:: Work required ::
Copy the records below without altering a single word.

═══ Provided entries

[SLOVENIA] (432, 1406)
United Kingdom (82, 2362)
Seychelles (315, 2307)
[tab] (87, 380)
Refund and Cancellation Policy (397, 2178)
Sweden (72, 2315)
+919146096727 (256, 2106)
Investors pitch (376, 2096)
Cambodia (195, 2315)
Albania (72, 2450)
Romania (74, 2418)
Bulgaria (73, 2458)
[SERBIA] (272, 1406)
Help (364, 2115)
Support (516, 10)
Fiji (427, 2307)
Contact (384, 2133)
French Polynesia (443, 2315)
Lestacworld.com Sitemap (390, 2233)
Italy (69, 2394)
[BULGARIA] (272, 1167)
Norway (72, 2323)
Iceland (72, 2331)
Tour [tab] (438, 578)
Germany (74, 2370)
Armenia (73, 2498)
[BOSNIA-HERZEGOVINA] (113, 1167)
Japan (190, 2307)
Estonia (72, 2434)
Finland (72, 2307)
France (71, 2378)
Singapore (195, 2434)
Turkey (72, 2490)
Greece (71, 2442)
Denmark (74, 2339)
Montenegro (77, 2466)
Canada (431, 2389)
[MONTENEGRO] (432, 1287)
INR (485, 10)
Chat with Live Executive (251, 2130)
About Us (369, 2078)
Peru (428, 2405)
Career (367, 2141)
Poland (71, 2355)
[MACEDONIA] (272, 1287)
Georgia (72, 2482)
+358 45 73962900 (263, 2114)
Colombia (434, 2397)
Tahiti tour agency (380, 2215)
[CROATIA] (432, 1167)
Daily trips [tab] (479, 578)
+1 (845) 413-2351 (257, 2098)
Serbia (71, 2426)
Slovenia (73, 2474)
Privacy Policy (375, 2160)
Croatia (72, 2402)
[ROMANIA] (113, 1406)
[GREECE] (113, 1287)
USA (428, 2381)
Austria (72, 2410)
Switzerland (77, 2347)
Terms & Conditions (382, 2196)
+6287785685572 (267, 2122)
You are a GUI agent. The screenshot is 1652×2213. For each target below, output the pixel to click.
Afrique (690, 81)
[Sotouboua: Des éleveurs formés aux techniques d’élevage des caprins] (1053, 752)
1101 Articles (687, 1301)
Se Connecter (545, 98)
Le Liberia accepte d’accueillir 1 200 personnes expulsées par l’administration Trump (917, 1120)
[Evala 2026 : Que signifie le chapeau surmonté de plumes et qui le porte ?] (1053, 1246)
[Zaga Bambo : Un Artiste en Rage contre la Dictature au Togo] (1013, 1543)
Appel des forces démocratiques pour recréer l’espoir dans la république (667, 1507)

══════

:: Result of this exercise ::
[SLOVENIA] (432, 1406)
United Kingdom (82, 2362)
Seychelles (315, 2307)
[tab] (87, 380)
Refund and Cancellation Policy (397, 2178)
Sweden (72, 2315)
+919146096727 (256, 2106)
Investors pitch (376, 2096)
Cambodia (195, 2315)
Albania (72, 2450)
Romania (74, 2418)
Bulgaria (73, 2458)
[SERBIA] (272, 1406)
Help (364, 2115)
Support (516, 10)
Fiji (427, 2307)
Contact (384, 2133)
French Polynesia (443, 2315)
Lestacworld.com Sitemap (390, 2233)
Italy (69, 2394)
[BULGARIA] (272, 1167)
Norway (72, 2323)
Iceland (72, 2331)
Tour [tab] (438, 578)
Germany (74, 2370)
Armenia (73, 2498)
[BOSNIA-HERZEGOVINA] (113, 1167)
Japan (190, 2307)
Estonia (72, 2434)
Finland (72, 2307)
France (71, 2378)
Singapore (195, 2434)
Turkey (72, 2490)
Greece (71, 2442)
Denmark (74, 2339)
Montenegro (77, 2466)
Canada (431, 2389)
[MONTENEGRO] (432, 1287)
INR (485, 10)
Chat with Live Executive (251, 2130)
About Us (369, 2078)
Peru (428, 2405)
Career (367, 2141)
Poland (71, 2355)
[MACEDONIA] (272, 1287)
Georgia (72, 2482)
+358 45 73962900 (263, 2114)
Colombia (434, 2397)
Tahiti tour agency (380, 2215)
[CROATIA] (432, 1167)
Daily trips [tab] (479, 578)
+1 (845) 413-2351 (257, 2098)
Serbia (71, 2426)
Slovenia (73, 2474)
Privacy Policy (375, 2160)
Croatia (72, 2402)
[ROMANIA] (113, 1406)
[GREECE] (113, 1287)
USA (428, 2381)
Austria (72, 2410)
Switzerland (77, 2347)
Terms & Conditions (382, 2196)
+6287785685572 (267, 2122)
You are a GUI agent. The screenshot is 1652×2213. For each target below, output the pixel to click.
Afrique (690, 81)
[Sotouboua: Des éleveurs formés aux techniques d’élevage des caprins] (1053, 752)
1101 Articles (687, 1301)
Se Connecter (545, 98)
Le Liberia accepte d’accueillir 1 200 personnes expulsées par l’administration Trump (917, 1120)
[Evala 2026 : Que signifie le chapeau surmonté de plumes et qui le porte ?] (1053, 1246)
[Zaga Bambo : Un Artiste en Rage contre la Dictature au Togo] (1013, 1543)
Appel des forces démocratiques pour recréer l’espoir dans la république (667, 1507)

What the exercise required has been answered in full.